The Beats' importance, as Barry Miles describes it, was that they “gave a direction to the next generation and to the Hippies, to the young people and the youth movement of the 60s”

“The legacy of the Beat Hotel, I think, was that you don't need a lot of money, or luxury, or comfort, to create. It's the sheer creative energy of endless talking and experiments and projects. By giving them that kind of freedom, they produced incredible works – Ginsberg's “Kaddish”, Burroughs' “The Naked Lunch”, Gregory Corso's [poem] “Bomb”, all of these things came out of this insignificant little hotel on the Left Bank – largely because the conditions were right, and it was Bohemia working at its best.”

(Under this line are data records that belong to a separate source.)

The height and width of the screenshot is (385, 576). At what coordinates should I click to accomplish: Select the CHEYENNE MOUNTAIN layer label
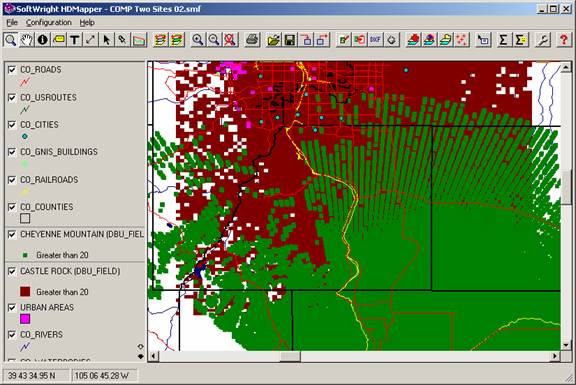tap(82, 234)
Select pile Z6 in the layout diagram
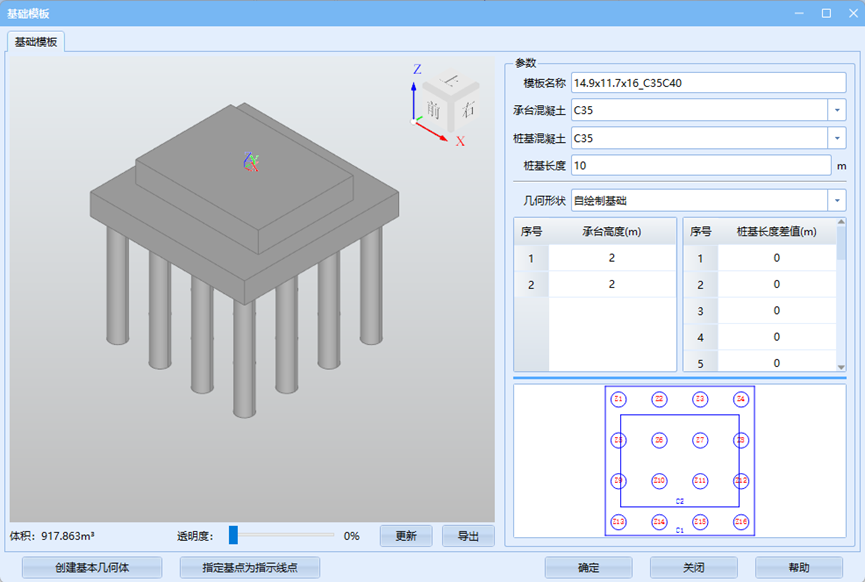 [x=659, y=440]
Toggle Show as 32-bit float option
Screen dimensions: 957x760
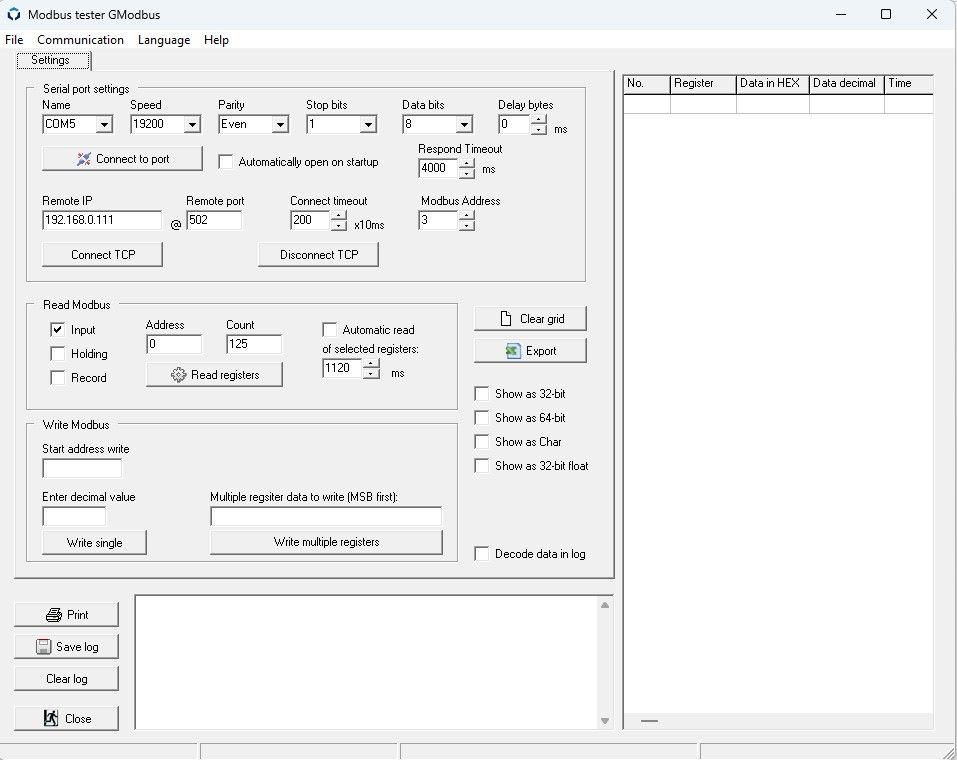[482, 466]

And Jean-Jacques Lebel, a notable artist in his own right, who translated the Beats' most notable works into French, adds “one of the proofs of that was that in May '68, which was the most important General Strike in the whole history of capitalism, and a mental upheaval, a mental insurrection, not only a General Strike, … there were bits of poems of Allen Ginsburg written on the walls of Paris. I mean that was the living proof that something had been transmitted of the magical moment of the poetic creativity....


A shot from David Cronenberg's film of William S. Burroughs' "The Naked Lunch.

1 comment:

  1. Thanks for letting me know about this movie. I don't have netflicks, but I'll see if I can find it elsewhere.